Abrogare l'ottavo emendamento costituirebbe un primo passo in un lungo processo per cambiare il modo in cui l'Irlanda pensa all'aborto, e in definitiva il modo in cui l'orientamento delle sue leggi lo rendono possibile. Gli ultimi sondaggi sembrano mostrare che il referendum potrebbe passare, ma prima di vedere una depenalizzazione dell'aborto potrebbero volerci ancora molti anni.

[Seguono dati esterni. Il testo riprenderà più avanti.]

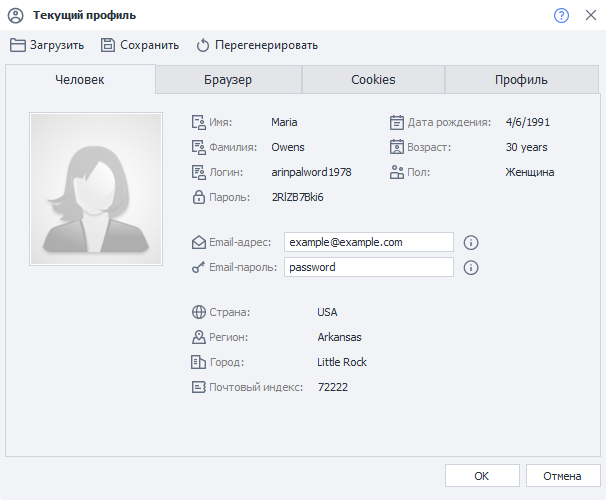Click the globe icon next to Страна
Screen dimensions: 606x500
click(x=198, y=312)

L'annullamento dell'ottavo emendamento non garantirebbe comunque alle donne l'accesso all'aborto senza restrizioni. Questo perché il Protection of Life During Pregnancy Act, introdotto nel 2013 all'indomani della morte di Savita Halappanavar, rende l'aborto ancora illegale con pene fino a 14 anni di carcere.

Per la campagna pro-choice, si tratta soprattutto di creare consapevolezza e aprire gli occhi della gente sulla realtà della situazione in Irlanda nel 2016.

"Non possiamo nemmeno discutere delle nostre inclinazioni, della possibilità di cambiare la legge entrata in vigore e ancora attuale nel 2013 [Protection of Life during Pregnancy Act], non possiamo fare alcun dibattito finché l'ottavo emendamento non verrà abrogato," ha concluso O'Sullivan.